America’s Superpower Act
China’s currency peg to the U.S. dollar prevents correction of the U.S. trade imbalance and imperils the U.S. dollar’s role as the international reserve currency. As the reserve currency, the U.S. dollar is guaranteed a high level of demand.
In the post World War II period, the dollar took over the reserve currency role from the British pound, because the supremacy of U.S. manufacturing guaranteed U.S. trade surpluses. The British pound lost its role due to debts from two world wars, loss of empire, a run-down industrial base and a socialist attack on U.K. business.

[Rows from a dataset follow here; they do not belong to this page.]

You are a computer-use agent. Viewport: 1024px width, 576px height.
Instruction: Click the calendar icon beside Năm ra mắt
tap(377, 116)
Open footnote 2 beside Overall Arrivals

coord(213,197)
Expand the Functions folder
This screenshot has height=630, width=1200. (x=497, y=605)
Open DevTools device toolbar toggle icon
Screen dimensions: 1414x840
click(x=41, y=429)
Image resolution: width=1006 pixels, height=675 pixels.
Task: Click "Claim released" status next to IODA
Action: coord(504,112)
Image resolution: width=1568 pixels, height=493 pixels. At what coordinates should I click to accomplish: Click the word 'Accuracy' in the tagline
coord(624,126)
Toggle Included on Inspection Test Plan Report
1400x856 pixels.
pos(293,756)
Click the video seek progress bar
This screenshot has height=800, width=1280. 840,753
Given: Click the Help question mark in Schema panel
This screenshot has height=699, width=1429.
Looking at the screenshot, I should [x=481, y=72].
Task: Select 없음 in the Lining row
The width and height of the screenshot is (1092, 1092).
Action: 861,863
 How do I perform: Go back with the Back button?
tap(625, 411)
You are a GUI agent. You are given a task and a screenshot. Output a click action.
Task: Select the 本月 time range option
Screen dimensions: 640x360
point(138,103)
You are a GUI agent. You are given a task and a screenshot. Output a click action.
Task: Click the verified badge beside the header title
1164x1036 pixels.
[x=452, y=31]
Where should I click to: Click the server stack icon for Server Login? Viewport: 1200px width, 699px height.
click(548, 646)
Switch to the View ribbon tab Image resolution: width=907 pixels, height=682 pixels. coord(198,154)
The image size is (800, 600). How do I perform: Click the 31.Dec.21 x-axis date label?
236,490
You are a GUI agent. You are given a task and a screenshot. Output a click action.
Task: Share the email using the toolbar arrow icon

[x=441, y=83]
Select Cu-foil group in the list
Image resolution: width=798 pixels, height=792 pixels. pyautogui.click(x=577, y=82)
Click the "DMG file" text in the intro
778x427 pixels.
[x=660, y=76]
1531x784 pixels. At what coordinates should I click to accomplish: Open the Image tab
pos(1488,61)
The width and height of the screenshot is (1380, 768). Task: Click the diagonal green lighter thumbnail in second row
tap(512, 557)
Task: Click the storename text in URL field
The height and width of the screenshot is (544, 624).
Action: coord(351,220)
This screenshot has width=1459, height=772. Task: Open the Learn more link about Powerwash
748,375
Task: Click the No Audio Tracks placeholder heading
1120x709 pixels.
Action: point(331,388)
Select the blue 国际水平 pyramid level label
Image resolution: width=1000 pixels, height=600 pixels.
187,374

The reserve currency conveys unique advantages on the favored country. As the reserve currency, the U.S. dollar is guaranteed a high level of demand. Foreign central banks hold their reserves in dollars, and countries are billed in dollars for their oil imports, which requires other countries to buy dollars with their currencies.
As a reserve currency fulfills world needs in addition to the functions of a domestic currency, the favored country can hemorrhage debt for a protracted period on a scale that would promptly wreck any other country’s currency.
This advantage is a two-edged sword, however, because it permits the reserve country to behave irresponsibly by running large trade and budget deficits. When the tide turns against the reserve currency, its exchange value collapses.
The reason for the collapse is the huge stock of reserve currency held by foreigners. When other countries conclude that their hoards of dollar.